The state has decided to get rid of the income trap in which people have been for so long and, at the same time, is assessing their pension credit for them. What is wrong with that? I have been branded a red-hot socialist on occasion but, for the life of me, even as a red-hot socialist, I cannot see that that could ever, in any way, be painted as a draconian measure, forcing half of Britain's pensioners into a means test. That is ludicrous. [Interruption.] I shall give way to the hon. Member for Northavon and have a wee rest.

Mr. Webb: The Minister identified three cases in which there would be a reassessment, the third being where someone's income fell, including imputed income from capital. Let us take the hypothetical scenario in which pensioners have Railtrack shares and those shares have fallen in value.
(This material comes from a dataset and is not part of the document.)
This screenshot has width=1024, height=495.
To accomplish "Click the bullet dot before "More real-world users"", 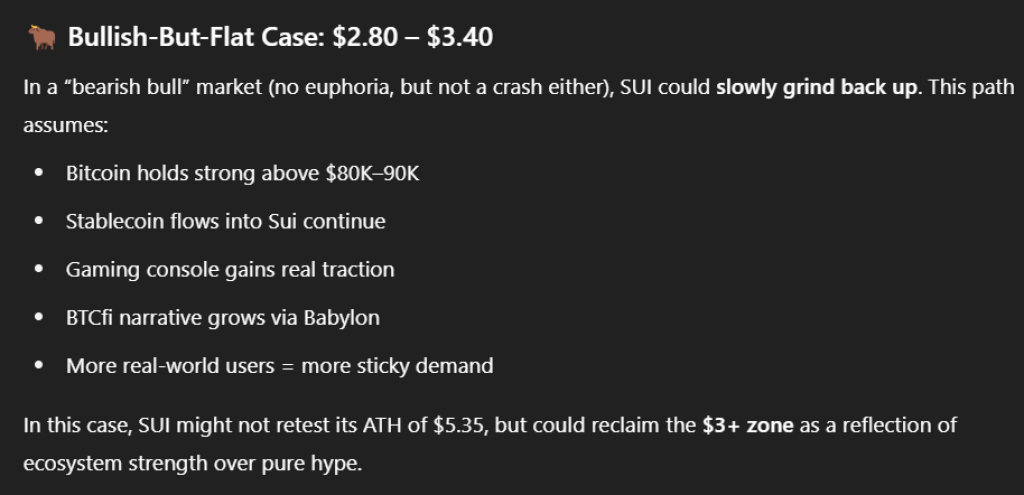I will [38, 366].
In principle, their imputed income from that capital would fall and, if they were above the threshold, they would be entitled to more pension credit. So, every pensioner with Railtrack shares who is getting pension or savings credit, if they are not to miss out, should contact the Department.

That, indeed, is the case for anyone with any other shares. If one thinks of what has happened to the stock market during the past 12 months, and in the previous year, it is probable that everyone with shares has a case to re-contact the Department. What assessment has the Department made of the number of people in that third category—those who might face falls in their income, including that from capital, and who would, therefore, have the ongoing contact with the Department that the five-year assessment is supposed to prevent?